### TASK TO CARRY OUT:
Return every line from the records below in which the word "Policy" is found.
━━ DATASET RECORDS ━━
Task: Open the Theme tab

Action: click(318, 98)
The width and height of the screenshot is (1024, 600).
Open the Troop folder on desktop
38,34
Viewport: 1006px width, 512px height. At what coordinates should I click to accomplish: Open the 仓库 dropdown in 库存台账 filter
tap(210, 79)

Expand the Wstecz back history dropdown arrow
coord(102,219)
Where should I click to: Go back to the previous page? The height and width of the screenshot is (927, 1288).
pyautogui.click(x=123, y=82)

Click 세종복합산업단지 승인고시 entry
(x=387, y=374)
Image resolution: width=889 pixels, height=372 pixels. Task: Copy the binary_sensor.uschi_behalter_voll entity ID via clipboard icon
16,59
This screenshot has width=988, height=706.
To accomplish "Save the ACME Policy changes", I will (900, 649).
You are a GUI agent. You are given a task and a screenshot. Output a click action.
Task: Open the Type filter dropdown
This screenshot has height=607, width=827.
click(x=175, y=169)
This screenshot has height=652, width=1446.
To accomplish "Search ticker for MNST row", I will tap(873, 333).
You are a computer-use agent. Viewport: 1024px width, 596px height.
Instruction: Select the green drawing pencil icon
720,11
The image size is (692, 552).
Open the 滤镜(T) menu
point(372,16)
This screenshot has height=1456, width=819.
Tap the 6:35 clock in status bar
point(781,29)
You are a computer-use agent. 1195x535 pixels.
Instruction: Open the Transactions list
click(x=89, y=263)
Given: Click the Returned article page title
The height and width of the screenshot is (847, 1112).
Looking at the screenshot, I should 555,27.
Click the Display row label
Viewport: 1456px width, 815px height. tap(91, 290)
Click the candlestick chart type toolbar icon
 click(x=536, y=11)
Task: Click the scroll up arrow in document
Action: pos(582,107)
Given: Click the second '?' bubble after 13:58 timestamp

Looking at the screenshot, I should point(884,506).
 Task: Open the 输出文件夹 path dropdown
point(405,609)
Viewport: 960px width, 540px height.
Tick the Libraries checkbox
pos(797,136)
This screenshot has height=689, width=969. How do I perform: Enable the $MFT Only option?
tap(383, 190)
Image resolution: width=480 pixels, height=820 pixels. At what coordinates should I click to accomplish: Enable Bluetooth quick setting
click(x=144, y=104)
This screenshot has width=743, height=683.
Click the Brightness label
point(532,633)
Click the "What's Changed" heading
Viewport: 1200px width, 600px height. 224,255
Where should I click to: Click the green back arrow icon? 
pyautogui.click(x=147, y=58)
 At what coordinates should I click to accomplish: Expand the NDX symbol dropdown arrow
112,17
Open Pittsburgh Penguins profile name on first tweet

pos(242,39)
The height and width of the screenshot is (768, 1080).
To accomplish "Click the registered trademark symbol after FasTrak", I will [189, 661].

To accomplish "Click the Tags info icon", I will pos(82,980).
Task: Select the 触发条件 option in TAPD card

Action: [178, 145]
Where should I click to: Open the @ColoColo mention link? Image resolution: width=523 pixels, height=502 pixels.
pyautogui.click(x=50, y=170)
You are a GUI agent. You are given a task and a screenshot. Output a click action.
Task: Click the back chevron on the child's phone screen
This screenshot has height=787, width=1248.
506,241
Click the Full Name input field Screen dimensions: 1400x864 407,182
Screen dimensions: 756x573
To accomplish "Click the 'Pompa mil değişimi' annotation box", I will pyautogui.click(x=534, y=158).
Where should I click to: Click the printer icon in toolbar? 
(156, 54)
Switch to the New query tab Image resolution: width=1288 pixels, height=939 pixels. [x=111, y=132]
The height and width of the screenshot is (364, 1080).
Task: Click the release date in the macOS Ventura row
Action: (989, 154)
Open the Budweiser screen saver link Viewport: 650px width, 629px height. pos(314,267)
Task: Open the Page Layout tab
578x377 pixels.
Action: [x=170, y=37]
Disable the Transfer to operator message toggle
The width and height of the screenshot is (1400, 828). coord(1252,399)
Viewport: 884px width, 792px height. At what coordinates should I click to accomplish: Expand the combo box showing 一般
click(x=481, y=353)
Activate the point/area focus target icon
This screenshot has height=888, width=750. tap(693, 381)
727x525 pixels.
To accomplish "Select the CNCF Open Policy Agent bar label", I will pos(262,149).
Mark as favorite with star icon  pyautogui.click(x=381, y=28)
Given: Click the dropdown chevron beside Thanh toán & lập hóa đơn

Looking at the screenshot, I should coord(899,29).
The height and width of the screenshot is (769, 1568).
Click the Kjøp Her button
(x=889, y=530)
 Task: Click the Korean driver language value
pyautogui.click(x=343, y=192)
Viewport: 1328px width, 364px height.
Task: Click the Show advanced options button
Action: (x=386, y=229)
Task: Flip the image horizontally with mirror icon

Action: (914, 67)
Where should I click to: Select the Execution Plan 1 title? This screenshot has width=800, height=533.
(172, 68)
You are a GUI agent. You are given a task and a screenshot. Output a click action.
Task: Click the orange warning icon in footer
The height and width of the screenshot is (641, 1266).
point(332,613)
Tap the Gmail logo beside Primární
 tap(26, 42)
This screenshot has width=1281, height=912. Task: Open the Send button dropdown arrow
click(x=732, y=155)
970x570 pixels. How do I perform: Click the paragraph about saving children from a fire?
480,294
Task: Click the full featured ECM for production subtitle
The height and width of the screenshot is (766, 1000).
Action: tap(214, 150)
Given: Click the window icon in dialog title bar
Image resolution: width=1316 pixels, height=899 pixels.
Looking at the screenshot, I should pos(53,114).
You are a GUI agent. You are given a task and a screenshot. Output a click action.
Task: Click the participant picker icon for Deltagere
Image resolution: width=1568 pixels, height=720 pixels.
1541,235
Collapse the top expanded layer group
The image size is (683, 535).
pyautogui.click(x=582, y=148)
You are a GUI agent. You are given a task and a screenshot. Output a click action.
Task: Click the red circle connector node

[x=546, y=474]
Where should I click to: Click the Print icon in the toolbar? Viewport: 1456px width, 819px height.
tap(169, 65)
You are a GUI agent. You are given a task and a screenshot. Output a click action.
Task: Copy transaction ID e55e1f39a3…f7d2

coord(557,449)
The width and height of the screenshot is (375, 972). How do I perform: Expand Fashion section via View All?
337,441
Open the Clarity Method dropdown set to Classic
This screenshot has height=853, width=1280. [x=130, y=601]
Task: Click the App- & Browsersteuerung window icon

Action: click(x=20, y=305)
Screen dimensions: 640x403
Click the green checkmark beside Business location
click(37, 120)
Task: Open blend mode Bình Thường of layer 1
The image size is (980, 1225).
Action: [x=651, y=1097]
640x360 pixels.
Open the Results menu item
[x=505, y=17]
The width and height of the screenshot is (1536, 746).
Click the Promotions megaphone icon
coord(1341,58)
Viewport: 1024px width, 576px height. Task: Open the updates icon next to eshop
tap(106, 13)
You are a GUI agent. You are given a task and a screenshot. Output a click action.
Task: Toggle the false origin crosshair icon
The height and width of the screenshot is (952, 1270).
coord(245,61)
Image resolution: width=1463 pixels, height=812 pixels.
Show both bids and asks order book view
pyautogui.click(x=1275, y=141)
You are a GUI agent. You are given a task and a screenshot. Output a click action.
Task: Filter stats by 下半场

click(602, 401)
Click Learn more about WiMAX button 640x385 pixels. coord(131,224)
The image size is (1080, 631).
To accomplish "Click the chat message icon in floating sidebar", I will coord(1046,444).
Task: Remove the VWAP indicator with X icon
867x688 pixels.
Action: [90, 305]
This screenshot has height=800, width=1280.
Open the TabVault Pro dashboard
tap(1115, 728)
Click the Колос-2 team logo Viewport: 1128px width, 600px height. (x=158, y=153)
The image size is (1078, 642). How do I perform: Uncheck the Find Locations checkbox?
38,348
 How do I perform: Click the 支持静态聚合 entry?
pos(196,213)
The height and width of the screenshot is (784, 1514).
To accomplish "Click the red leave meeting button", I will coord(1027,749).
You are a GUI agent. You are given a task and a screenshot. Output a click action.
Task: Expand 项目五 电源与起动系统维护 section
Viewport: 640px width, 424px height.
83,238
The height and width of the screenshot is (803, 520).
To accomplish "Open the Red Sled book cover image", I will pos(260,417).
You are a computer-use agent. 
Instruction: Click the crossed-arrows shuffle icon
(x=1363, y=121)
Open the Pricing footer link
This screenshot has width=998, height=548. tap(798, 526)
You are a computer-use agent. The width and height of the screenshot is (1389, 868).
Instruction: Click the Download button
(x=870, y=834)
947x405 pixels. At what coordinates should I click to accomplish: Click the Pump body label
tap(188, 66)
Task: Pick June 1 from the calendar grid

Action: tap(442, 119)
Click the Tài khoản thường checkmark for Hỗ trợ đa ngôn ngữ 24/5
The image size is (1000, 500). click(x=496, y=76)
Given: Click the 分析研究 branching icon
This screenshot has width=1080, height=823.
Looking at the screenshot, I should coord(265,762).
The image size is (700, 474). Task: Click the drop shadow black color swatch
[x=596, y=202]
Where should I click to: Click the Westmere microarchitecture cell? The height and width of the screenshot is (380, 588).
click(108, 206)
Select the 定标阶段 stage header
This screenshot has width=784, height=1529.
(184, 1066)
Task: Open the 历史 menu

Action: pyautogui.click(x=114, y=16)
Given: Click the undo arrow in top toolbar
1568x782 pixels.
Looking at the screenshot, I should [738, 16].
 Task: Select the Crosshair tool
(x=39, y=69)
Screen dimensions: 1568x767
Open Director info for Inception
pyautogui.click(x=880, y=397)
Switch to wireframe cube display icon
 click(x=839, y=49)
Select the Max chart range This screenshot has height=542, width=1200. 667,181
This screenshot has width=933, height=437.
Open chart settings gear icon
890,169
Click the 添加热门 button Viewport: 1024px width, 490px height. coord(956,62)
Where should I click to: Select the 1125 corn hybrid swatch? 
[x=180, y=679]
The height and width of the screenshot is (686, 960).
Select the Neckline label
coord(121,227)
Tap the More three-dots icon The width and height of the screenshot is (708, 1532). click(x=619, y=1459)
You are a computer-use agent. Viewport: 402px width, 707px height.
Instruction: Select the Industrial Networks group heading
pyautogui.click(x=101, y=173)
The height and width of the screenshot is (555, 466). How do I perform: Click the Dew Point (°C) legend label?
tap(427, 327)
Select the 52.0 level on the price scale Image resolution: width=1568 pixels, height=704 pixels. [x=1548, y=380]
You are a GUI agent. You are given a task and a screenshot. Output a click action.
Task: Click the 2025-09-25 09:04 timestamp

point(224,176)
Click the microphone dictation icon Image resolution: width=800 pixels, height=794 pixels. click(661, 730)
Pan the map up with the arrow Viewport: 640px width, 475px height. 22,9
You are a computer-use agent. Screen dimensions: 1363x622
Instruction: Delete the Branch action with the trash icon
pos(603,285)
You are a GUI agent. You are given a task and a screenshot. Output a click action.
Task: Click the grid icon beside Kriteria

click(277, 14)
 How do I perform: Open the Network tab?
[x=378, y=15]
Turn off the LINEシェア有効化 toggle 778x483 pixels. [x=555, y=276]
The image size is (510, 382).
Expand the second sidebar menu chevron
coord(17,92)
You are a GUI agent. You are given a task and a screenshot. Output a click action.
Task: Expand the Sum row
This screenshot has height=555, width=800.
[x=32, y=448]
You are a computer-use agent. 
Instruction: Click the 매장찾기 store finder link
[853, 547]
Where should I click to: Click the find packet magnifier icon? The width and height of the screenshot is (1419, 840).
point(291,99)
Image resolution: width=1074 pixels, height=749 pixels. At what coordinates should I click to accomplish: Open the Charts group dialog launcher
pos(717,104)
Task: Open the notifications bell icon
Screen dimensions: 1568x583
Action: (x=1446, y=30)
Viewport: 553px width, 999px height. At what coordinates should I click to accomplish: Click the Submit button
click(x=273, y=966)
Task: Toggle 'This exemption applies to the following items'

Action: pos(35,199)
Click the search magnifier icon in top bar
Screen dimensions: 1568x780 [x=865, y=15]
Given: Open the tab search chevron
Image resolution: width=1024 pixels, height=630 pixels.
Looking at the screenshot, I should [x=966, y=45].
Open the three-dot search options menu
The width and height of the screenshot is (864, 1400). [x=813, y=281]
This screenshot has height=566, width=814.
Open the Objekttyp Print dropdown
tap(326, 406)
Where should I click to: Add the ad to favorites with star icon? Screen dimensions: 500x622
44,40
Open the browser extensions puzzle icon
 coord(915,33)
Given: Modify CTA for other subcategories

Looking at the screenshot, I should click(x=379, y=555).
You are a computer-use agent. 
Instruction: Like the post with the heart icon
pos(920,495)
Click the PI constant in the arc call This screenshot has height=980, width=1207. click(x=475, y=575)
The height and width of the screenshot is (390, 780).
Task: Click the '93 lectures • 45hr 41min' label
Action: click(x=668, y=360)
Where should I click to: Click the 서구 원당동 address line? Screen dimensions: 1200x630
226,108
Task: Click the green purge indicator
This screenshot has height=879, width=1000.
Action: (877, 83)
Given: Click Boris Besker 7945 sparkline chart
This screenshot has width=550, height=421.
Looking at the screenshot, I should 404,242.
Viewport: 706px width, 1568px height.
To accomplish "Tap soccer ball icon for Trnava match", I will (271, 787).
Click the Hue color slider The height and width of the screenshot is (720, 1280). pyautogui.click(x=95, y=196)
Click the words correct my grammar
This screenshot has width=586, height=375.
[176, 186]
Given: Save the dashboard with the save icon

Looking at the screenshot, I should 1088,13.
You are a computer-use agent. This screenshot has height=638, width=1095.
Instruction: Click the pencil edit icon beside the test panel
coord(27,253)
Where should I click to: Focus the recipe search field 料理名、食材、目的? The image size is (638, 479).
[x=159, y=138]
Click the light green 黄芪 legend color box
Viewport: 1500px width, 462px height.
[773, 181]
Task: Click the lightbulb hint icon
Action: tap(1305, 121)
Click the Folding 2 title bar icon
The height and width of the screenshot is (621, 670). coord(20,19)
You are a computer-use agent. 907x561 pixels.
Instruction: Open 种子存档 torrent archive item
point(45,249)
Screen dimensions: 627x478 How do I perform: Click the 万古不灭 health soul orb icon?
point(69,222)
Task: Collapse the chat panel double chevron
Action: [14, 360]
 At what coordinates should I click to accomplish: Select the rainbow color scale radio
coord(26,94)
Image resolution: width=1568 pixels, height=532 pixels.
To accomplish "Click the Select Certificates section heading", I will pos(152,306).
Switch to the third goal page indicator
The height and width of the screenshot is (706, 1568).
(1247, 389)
━━━
### SOLUTION TO THE PROBLEM:
To accomplish "Save the ACME Policy changes", I will (900, 649).
To accomplish "Select the CNCF Open Policy Agent bar label", I will pos(262,149).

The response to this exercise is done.